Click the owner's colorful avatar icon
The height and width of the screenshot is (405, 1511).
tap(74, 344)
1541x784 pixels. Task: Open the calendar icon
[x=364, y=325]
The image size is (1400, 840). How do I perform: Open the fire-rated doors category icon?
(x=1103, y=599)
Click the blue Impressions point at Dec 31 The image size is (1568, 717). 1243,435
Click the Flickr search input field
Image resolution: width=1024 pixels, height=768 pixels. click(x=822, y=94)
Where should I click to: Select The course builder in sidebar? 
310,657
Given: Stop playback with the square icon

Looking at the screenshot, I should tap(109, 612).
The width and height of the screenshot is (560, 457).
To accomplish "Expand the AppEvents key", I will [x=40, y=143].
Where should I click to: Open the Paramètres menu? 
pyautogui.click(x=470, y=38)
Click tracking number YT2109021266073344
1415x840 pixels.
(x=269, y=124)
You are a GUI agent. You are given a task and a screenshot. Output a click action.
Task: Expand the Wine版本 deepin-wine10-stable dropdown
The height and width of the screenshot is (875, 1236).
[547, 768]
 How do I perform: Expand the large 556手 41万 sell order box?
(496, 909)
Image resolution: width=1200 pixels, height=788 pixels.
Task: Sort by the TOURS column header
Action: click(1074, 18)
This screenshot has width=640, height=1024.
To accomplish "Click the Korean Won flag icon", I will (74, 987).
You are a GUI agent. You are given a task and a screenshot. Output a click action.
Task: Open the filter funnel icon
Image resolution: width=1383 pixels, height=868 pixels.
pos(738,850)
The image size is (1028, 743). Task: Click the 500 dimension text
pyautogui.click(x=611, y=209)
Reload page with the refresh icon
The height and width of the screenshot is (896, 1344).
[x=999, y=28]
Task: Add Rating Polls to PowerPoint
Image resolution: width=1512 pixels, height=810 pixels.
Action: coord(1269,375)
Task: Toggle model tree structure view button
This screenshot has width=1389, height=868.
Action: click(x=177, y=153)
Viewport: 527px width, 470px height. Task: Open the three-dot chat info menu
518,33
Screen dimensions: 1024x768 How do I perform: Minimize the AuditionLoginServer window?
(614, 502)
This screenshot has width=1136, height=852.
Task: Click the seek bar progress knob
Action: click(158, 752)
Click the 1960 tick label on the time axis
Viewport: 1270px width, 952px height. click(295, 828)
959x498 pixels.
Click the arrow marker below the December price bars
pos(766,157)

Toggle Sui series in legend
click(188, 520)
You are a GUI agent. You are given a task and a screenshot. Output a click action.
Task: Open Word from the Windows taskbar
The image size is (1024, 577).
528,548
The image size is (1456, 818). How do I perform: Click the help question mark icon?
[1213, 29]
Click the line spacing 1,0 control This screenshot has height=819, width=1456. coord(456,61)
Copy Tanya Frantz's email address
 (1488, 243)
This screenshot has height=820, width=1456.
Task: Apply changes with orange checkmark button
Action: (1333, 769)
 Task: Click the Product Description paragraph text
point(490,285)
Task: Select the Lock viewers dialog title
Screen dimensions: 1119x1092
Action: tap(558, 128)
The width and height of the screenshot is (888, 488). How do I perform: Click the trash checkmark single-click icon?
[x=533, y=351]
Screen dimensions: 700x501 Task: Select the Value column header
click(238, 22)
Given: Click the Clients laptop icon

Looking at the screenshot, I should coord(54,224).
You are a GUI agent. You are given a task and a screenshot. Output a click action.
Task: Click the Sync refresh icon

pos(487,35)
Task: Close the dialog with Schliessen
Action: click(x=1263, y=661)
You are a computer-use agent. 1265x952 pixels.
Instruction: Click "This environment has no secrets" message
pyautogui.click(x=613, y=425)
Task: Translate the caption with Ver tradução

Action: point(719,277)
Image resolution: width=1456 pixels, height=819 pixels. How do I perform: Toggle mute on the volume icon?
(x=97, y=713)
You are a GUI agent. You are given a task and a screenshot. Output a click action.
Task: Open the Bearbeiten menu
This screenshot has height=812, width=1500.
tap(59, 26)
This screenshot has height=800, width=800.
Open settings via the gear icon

········

» **Goal of the exercise**: Repeat all of the material above word for word.

» **Task solution**:
Click the owner's colorful avatar icon
The height and width of the screenshot is (405, 1511).
tap(74, 344)
1541x784 pixels. Task: Open the calendar icon
[x=364, y=325]
The image size is (1400, 840). How do I perform: Open the fire-rated doors category icon?
(x=1103, y=599)
Click the blue Impressions point at Dec 31 The image size is (1568, 717). 1243,435
Click the Flickr search input field
Image resolution: width=1024 pixels, height=768 pixels. click(x=822, y=94)
Where should I click to: Select The course builder in sidebar? 
310,657
Given: Stop playback with the square icon

Looking at the screenshot, I should tap(109, 612).
The width and height of the screenshot is (560, 457).
To accomplish "Expand the AppEvents key", I will [x=40, y=143].
Where should I click to: Open the Paramètres menu? 
pyautogui.click(x=470, y=38)
Click tracking number YT2109021266073344
1415x840 pixels.
(x=269, y=124)
You are a GUI agent. You are given a task and a screenshot. Output a click action.
Task: Expand the Wine版本 deepin-wine10-stable dropdown
The height and width of the screenshot is (875, 1236).
[547, 768]
 How do I perform: Expand the large 556手 41万 sell order box?
(496, 909)
Image resolution: width=1200 pixels, height=788 pixels.
Task: Sort by the TOURS column header
Action: click(1074, 18)
This screenshot has width=640, height=1024.
To accomplish "Click the Korean Won flag icon", I will (74, 987).
You are a GUI agent. You are given a task and a screenshot. Output a click action.
Task: Open the filter funnel icon
Image resolution: width=1383 pixels, height=868 pixels.
pos(738,850)
The image size is (1028, 743). Task: Click the 500 dimension text
pyautogui.click(x=611, y=209)
Reload page with the refresh icon
The height and width of the screenshot is (896, 1344).
[x=999, y=28]
Task: Add Rating Polls to PowerPoint
Image resolution: width=1512 pixels, height=810 pixels.
Action: coord(1269,375)
Task: Toggle model tree structure view button
This screenshot has width=1389, height=868.
Action: click(x=177, y=153)
Viewport: 527px width, 470px height. Task: Open the three-dot chat info menu
518,33
Screen dimensions: 1024x768 How do I perform: Minimize the AuditionLoginServer window?
(614, 502)
This screenshot has width=1136, height=852.
Task: Click the seek bar progress knob
Action: click(158, 752)
Click the 1960 tick label on the time axis
Viewport: 1270px width, 952px height. click(295, 828)
959x498 pixels.
Click the arrow marker below the December price bars
pos(766,157)

Toggle Sui series in legend
click(188, 520)
You are a GUI agent. You are given a task and a screenshot. Output a click action.
Task: Open Word from the Windows taskbar
The image size is (1024, 577).
528,548
The image size is (1456, 818). How do I perform: Click the help question mark icon?
[1213, 29]
Click the line spacing 1,0 control This screenshot has height=819, width=1456. coord(456,61)
Copy Tanya Frantz's email address
 (1488, 243)
This screenshot has height=820, width=1456.
Task: Apply changes with orange checkmark button
Action: (1333, 769)
 Task: Click the Product Description paragraph text
point(490,285)
Task: Select the Lock viewers dialog title
Screen dimensions: 1119x1092
Action: tap(558, 128)
The width and height of the screenshot is (888, 488). How do I perform: Click the trash checkmark single-click icon?
[x=533, y=351]
Screen dimensions: 700x501 Task: Select the Value column header
click(238, 22)
Given: Click the Clients laptop icon

Looking at the screenshot, I should coord(54,224).
You are a GUI agent. You are given a task and a screenshot. Output a click action.
Task: Click the Sync refresh icon

pos(487,35)
Task: Close the dialog with Schliessen
Action: click(x=1263, y=661)
You are a computer-use agent. 1265x952 pixels.
Instruction: Click "This environment has no secrets" message
pyautogui.click(x=613, y=425)
Task: Translate the caption with Ver tradução

Action: point(719,277)
Image resolution: width=1456 pixels, height=819 pixels. How do I perform: Toggle mute on the volume icon?
(x=97, y=713)
You are a GUI agent. You are given a task and a screenshot. Output a click action.
Task: Open the Bearbeiten menu
This screenshot has height=812, width=1500.
tap(59, 26)
This screenshot has height=800, width=800.
Open settings via the gear icon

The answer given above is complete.